Page and screen pointing data

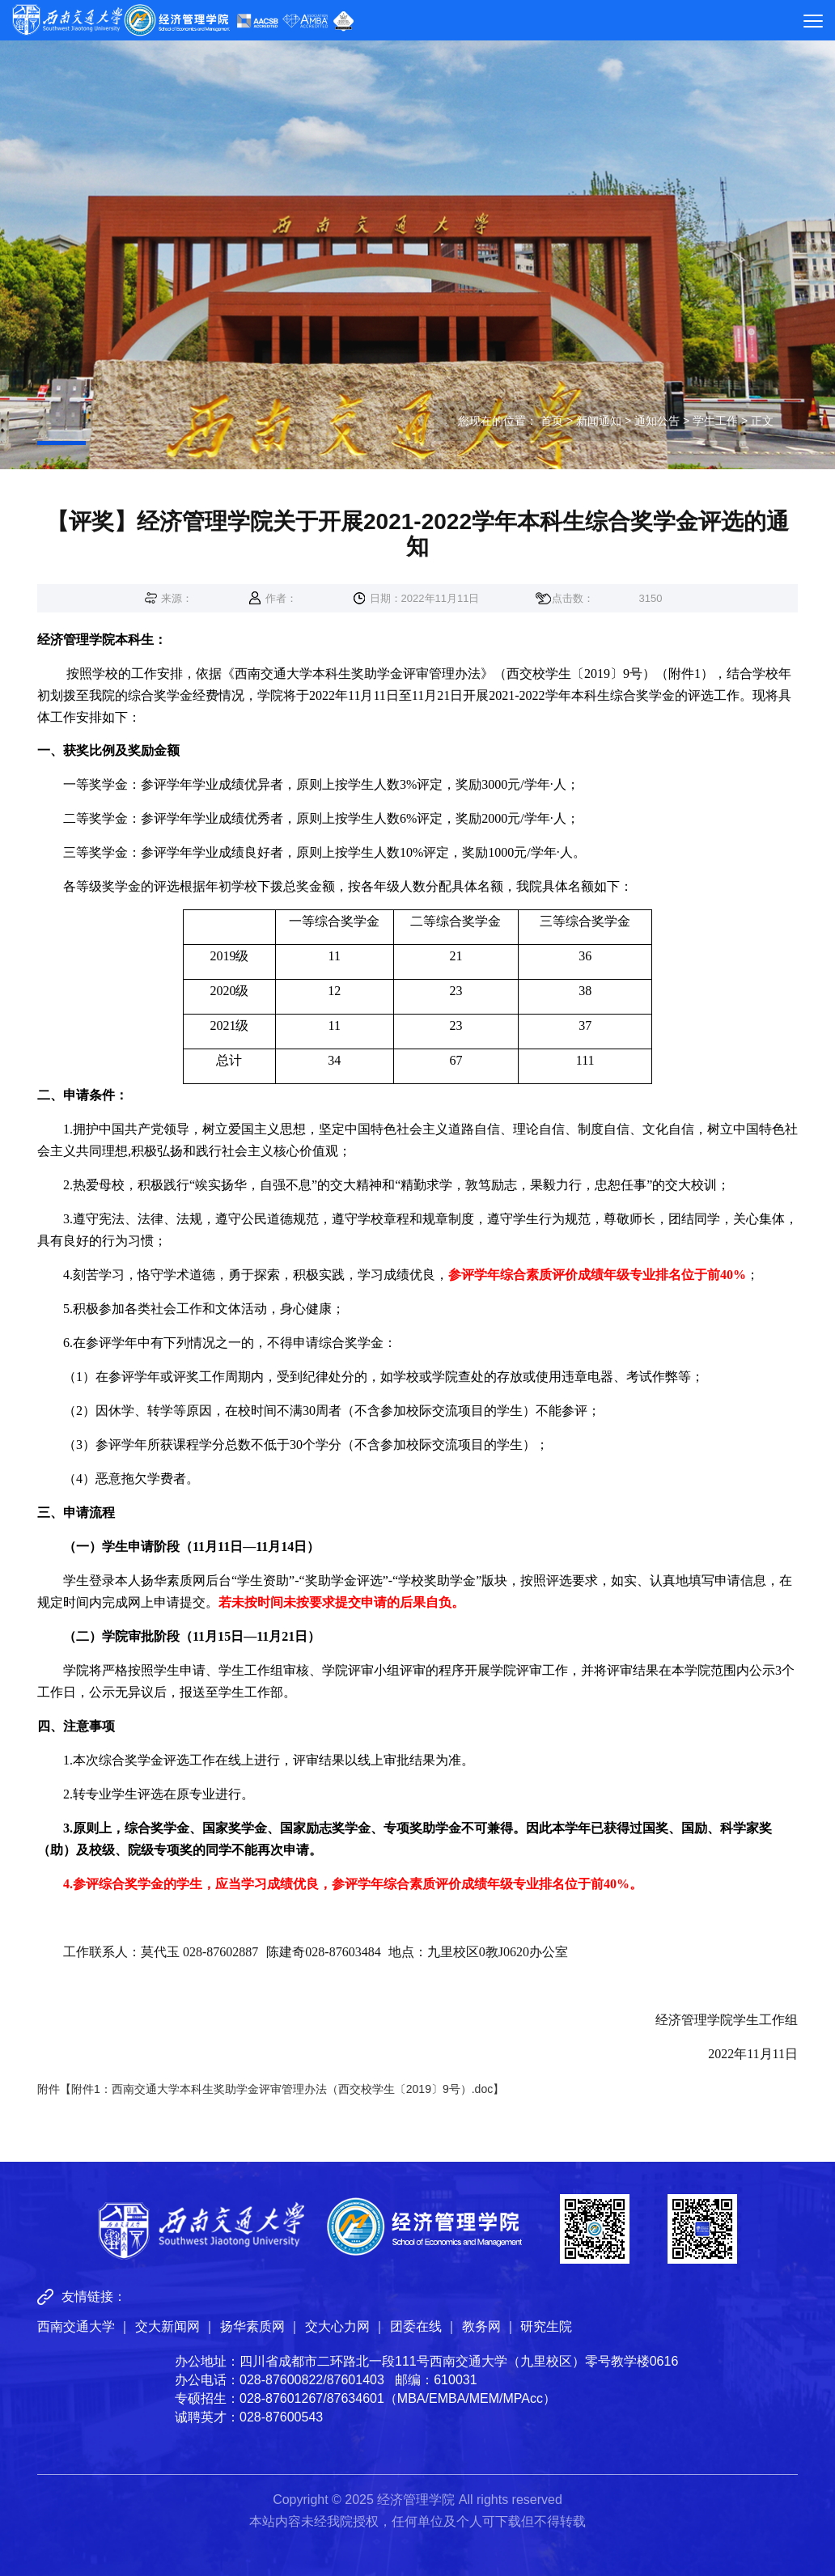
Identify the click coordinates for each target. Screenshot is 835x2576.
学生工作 (715, 420)
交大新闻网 (167, 2326)
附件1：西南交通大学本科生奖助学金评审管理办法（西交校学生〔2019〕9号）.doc (282, 2088)
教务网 (481, 2326)
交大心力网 (337, 2326)
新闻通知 (598, 420)
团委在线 (416, 2326)
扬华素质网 (252, 2326)
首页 (551, 420)
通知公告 (657, 420)
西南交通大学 (76, 2326)
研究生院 (546, 2326)
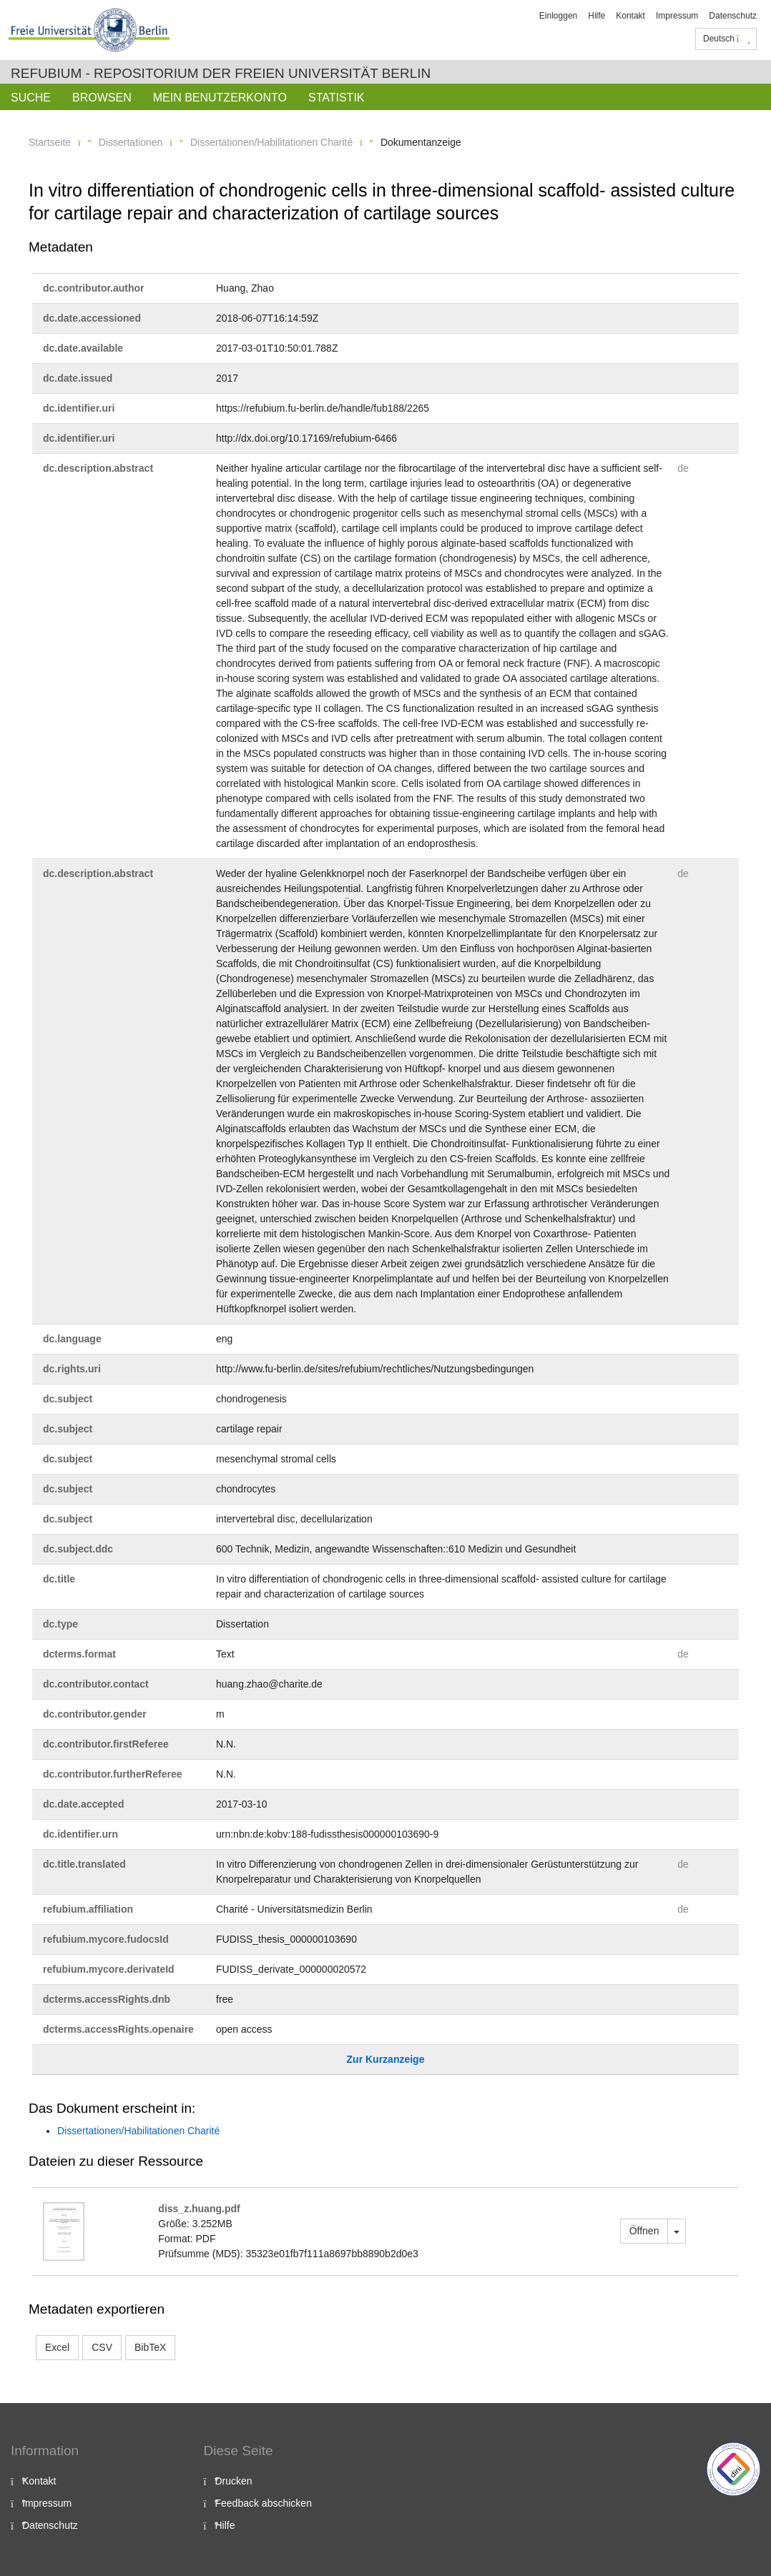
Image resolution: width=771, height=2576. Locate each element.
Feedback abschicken (263, 2503)
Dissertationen (131, 142)
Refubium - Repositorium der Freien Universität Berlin (221, 73)
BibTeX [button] (150, 2347)
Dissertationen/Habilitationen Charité (271, 142)
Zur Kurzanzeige (386, 2059)
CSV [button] (102, 2347)
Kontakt (630, 16)
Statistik (336, 97)
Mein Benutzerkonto (220, 97)
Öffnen (644, 2230)
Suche (31, 97)
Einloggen (558, 16)
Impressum (677, 16)
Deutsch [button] (726, 39)
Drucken (233, 2481)
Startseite (50, 142)
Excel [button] (57, 2347)
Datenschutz (733, 16)
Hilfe (596, 16)
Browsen (102, 97)
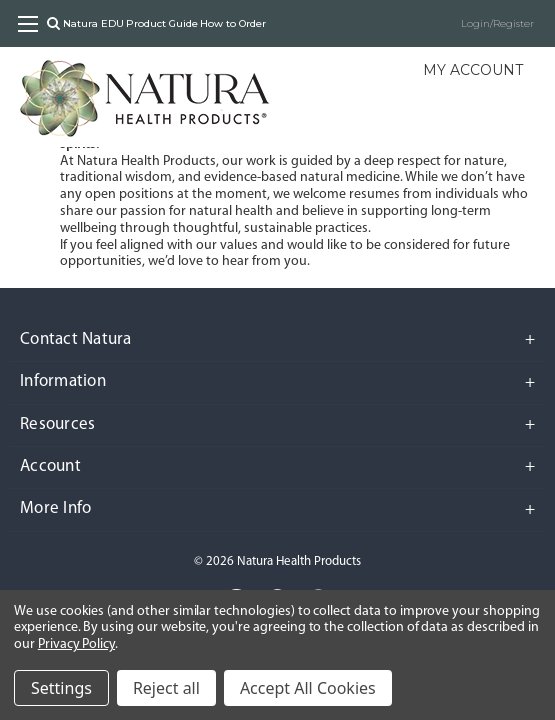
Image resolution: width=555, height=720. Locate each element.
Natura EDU (93, 23)
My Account (473, 70)
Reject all (166, 688)
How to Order (233, 23)
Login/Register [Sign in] (497, 23)
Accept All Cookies (308, 688)
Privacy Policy (76, 644)
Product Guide (162, 23)
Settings (61, 688)
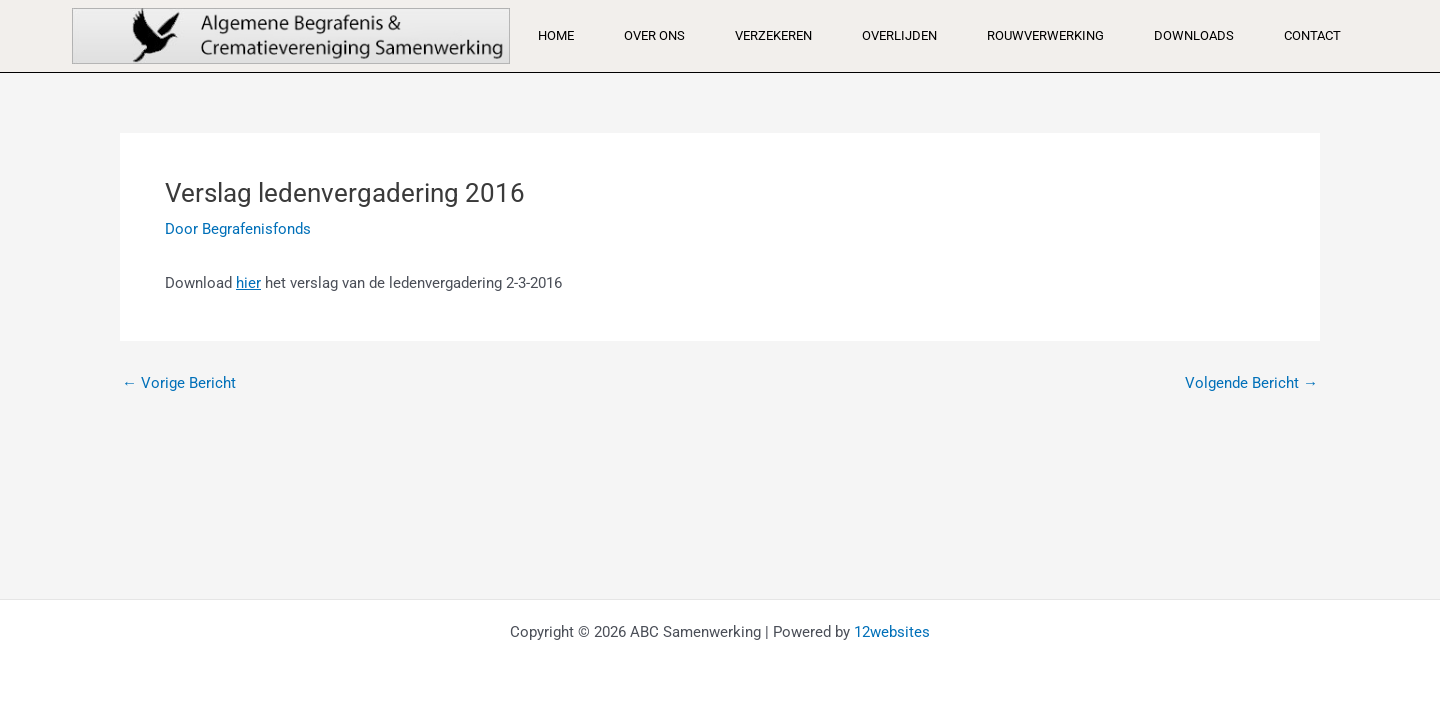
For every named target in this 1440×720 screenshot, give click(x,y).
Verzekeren (773, 35)
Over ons (654, 35)
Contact (1312, 35)
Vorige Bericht (179, 383)
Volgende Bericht (1251, 383)
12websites (892, 632)
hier (248, 283)
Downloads (1194, 35)
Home (556, 35)
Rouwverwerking (1045, 35)
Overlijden (899, 35)
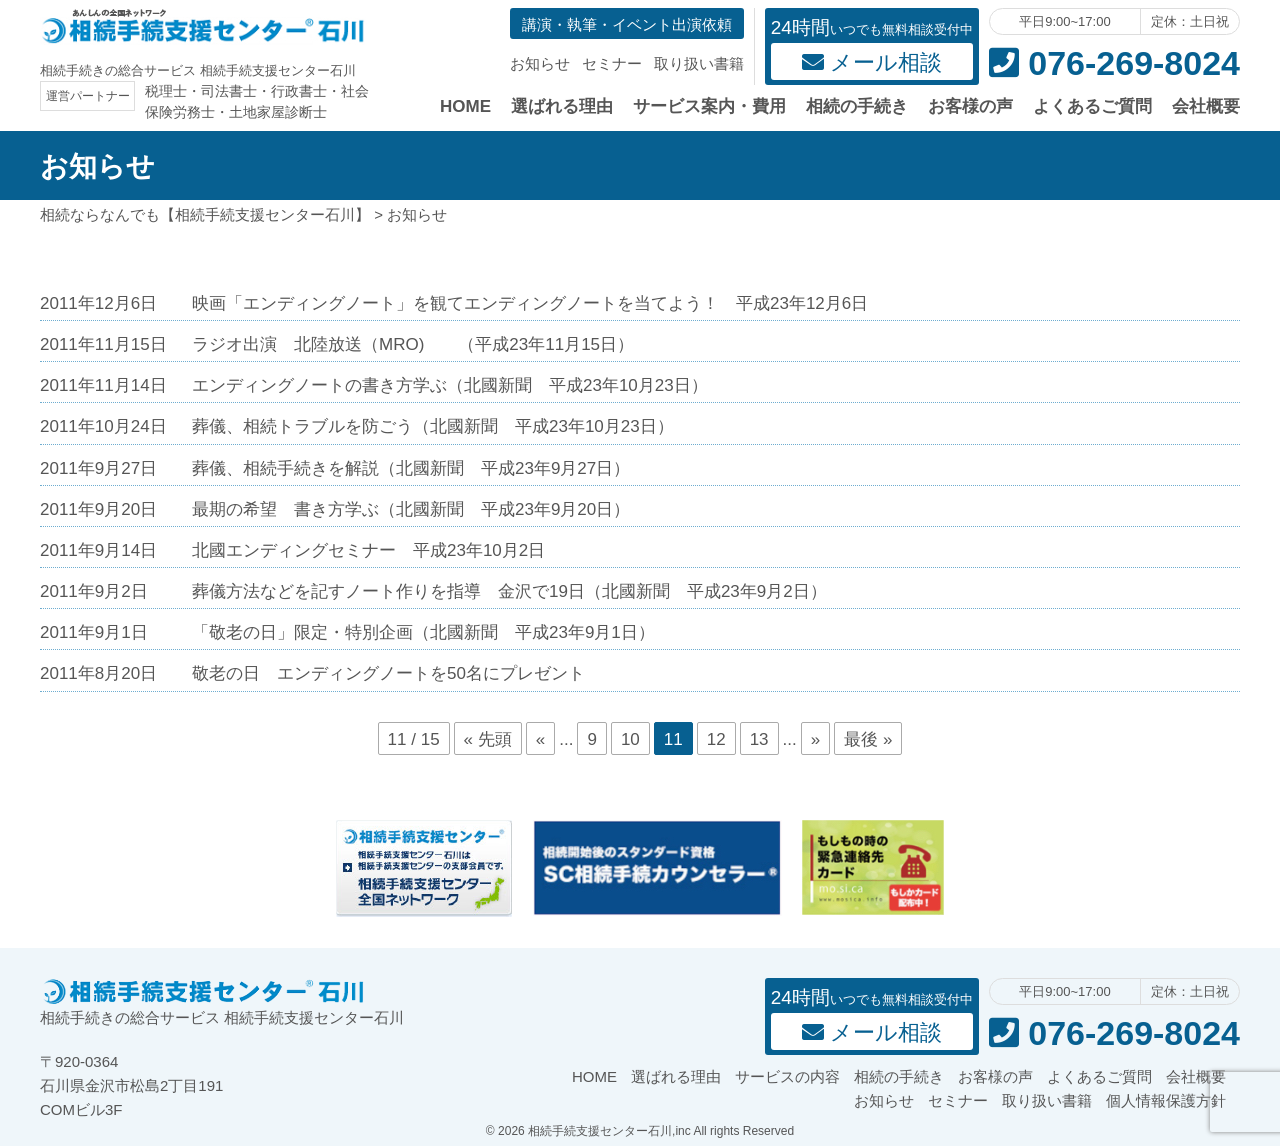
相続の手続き (857, 106)
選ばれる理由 (562, 106)
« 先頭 (488, 739)
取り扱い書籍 (699, 63)
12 (716, 739)
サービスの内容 (787, 1076)
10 (630, 739)
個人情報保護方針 (1166, 1100)
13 (759, 739)
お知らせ (540, 63)
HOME (465, 106)
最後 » (868, 739)
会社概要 (1206, 106)
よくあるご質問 (1092, 106)
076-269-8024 (1114, 63)
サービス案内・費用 (709, 106)
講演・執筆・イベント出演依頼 (627, 24)
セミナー (612, 63)
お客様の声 (970, 106)
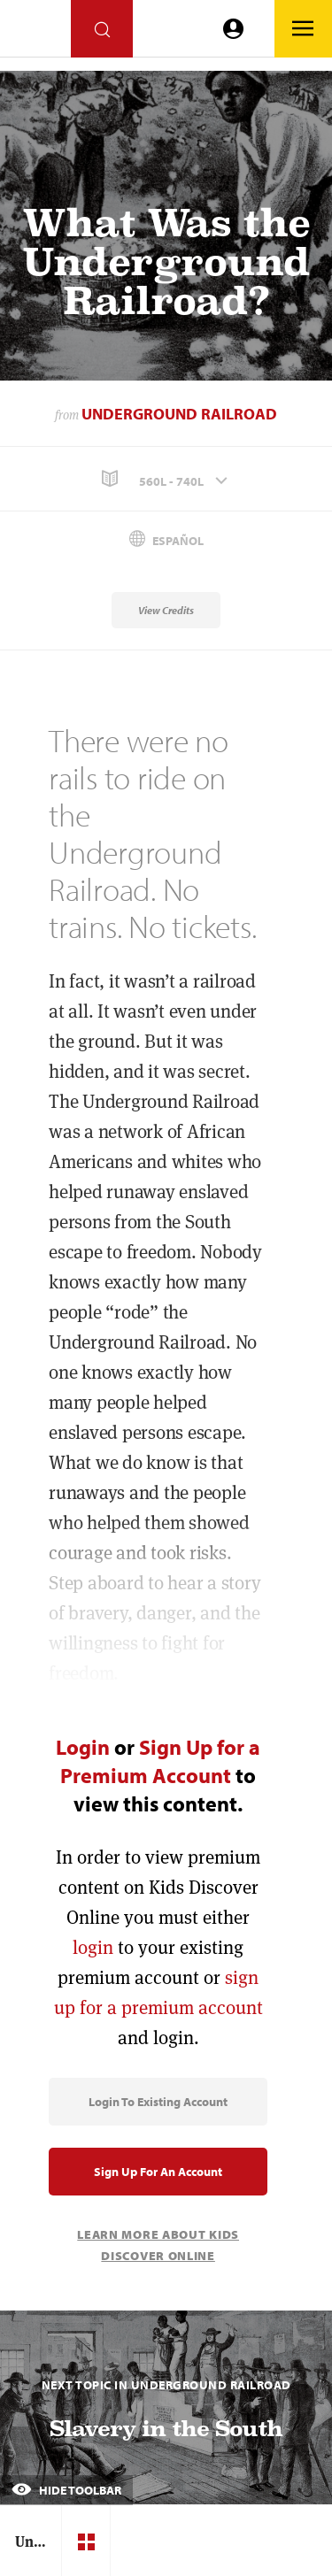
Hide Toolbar (66, 2490)
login (93, 1947)
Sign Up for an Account (158, 2172)
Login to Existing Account (158, 2102)
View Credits (166, 610)
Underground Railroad (179, 414)
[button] (166, 479)
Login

▶ **Directions**:
Can you turn every line of the entries above into a Markdown table with the columns Row and Line, numbering each row and skipping blank lines? Leave the pictures out.

▶ **Solved problem**:
| Row | Line |
|---|---|
| 1 | Identify the click coordinates for each target. Screenshot is 835x2576. |
| 2 | 学生工作 (715, 420) |
| 3 | 交大新闻网 (167, 2326) |
| 4 | 附件1：西南交通大学本科生奖助学金评审管理办法（西交校学生〔2019〕9号）.doc (282, 2088) |
| 5 | 教务网 (481, 2326) |
| 6 | 交大心力网 (337, 2326) |
| 7 | 新闻通知 (598, 420) |
| 8 | 团委在线 (416, 2326) |
| 9 | 扬华素质网 (252, 2326) |
| 10 | 首页 (551, 420) |
| 11 | 通知公告 (657, 420) |
| 12 | 西南交通大学 (76, 2326) |
| 13 | 研究生院 (546, 2326) |
| 14 | Image resolution: width=771, height=2576. Locate each element. |
| 15 | Feedback abschicken (263, 2503) |
| 16 | Dissertationen (131, 142) |
| 17 | Refubium - Repositorium der Freien Universität Berlin (221, 73) |
| 18 | BibTeX [button] (150, 2347) |
| 19 | Dissertationen/Habilitationen Charité (271, 142) |
| 20 | Zur Kurzanzeige (386, 2059) |
| 21 | CSV [button] (102, 2347) |
| 22 | Kontakt (630, 16) |
| 23 | Statistik (336, 97) |
| 24 | Mein Benutzerkonto (220, 97) |
| 25 | Öffnen (644, 2230) |
| 26 | Suche (31, 97) |
| 27 | Einloggen (558, 16) |
| 28 | Impressum (677, 16) |
| 29 | Deutsch [button] (726, 39) |
| 30 | Drucken (233, 2481) |
| 31 | Startseite (50, 142) |
| 32 | Excel [button] (57, 2347) |
| 33 | Datenschutz (733, 16) |
| 34 | Hilfe (596, 16) |
| 35 | Browsen (102, 97) |
| 36 | Image resolution: width=555, height=720. Locate each element. |
| 37 | Natura EDU (93, 23) |
| 38 | My Account (473, 70) |
| 39 | Reject all (166, 688) |
| 40 | How to Order (233, 23) |
| 41 | Login/Register [Sign in] (497, 23) |
| 42 | Accept All Cookies (308, 688) |
| 43 | Privacy Policy (76, 644) |
| 44 | Product Guide (162, 23) |
| 45 | Settings (61, 688) |
| 46 | For every named target in this 1440×720 screenshot, give click(x,y). |
| 47 | Verzekeren (773, 35) |
| 48 | Over ons (654, 35) |
| 49 | Contact (1312, 35) |
| 50 | Vorige Bericht (179, 383) |
| 51 | Volgende Bericht (1251, 383) |
| 52 | 12websites (892, 632) |
| 53 | hier (248, 283) |
| 54 | Downloads (1194, 35) |
| 55 | Home (556, 35) |
| 56 | Rouwverwerking (1045, 35) |
| 57 | Overlijden (899, 35) |
| 58 | 相続の手続き (857, 106) |
| 59 | 選ばれる理由 (562, 106) |
| 60 | « 先頭 (488, 739) |
| 61 | 取り扱い書籍 (699, 63) |
| 62 | 12 (716, 739) |
| 63 | サービスの内容 (787, 1076) |
| 64 | 10 (630, 739) |
| 65 | 個人情報保護方針 (1166, 1100) |
| 66 | 13 (759, 739) |
| 67 | お知らせ (540, 63) |
| 68 | HOME (465, 106) |
| 69 | 最後 » (868, 739) |
| 70 | 会社概要 (1206, 106) |
| 71 | よくあるご質問 (1092, 106) |
| 72 | 076-269-8024 (1114, 63) |
| 73 | サービス案内・費用 (709, 106) |
| 74 | 講演・執筆・イベント出演依頼 (627, 24) |
| 75 | セミナー (612, 63) |
| 76 | お客様の声 (970, 106) |
| 77 | Hide Toolbar (66, 2490) |
| 78 | login (93, 1947) |
| 79 | Sign Up for an Account (158, 2172) |
| 80 | Login to Existing Account (158, 2102) |
| 81 | View Credits (166, 610) |
| 82 | Underground Railroad (179, 414) |
| 83 | [button] (166, 479) |
| 84 | Login |